SAMARA, Russia (Reuters) - Brazil defender Thiago Silva said his team had effectively been playing knockout football since their second match at the World Cup, so it would be business as usual when they faced Mexico in the last 16 on Monday.
After drawing their opener against Switzerland, the five-times champions were walking a tightrope in their remaining group-stage encounters, knowing a defeat could dump them out of the tournament if other results went against them.
As it was they comfortably booked their spot in the second round with back-to-back wins, finishing as Group E winners and teeing up a knockout tie with the Central American side in Samara.
While the knockout stage brings an extra level of jeopardy and tension to the tournament, Silva expects his team mates to take it in their stride.
“Since we drew in the first match it has been a knockout, that is how we see it,” the towering center back and one of a number of Brazil’s rotating captains told reporters on Sunday.
After their opening draw and a tense 2-0 victory over Costa Rica, when they scored twice in stoppage time, Brazil seemed to hit form in their final group game, creating a barrel-load of chances against Serbia in another 2-0 win.
The overall performance went some way to justifying Brazil’s status as one of the tournament favorites, although the form of Neymar, the team’s focal point and talisman, is still provoking debate among fans and pundits.

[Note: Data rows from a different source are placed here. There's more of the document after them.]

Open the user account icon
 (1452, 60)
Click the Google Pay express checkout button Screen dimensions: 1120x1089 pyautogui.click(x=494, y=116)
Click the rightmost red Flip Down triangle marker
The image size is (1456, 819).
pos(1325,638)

His form in front of goal continues to be patchy, with the forward having scored once and missed a number of chances in the first three games.
His persistent attempts and failures to dribble past opponents and his frequent falls to the turf have also won him few admirers.
Brazil coach Tite, however, appears unconcerned about his striker and praised his performance against Serbia as “fantastic, technically and tactically”.
Neymar’s emotional state has also come under scrutiny after he broke down in tears on the pitch after the win over Costa Rica. Tite, however, would not be drawn on whether he had addressed these issues with the player.
“A coach praises publicly and will not say what happens in the dressing room,” he told reporters when asked if he had spoken to Neymar about his state of mind.
He did reveal, however, that defender Marcelo would not start the match in Samara, having not recovered fully from the back spasm he suffered in their final group game.
The Real Madrid left back lasted only 10 minutes of their 2-0 win over Serbia before being replaced by Atletico Madrid’s Filipe Luis.
“Yes we have confirmed the team, the team that finished the match with Filipe Luis,” Tite said before elaborating that he could not take a risk with Marcelo having been advised by fitness staff that he might not be able to last the whole game.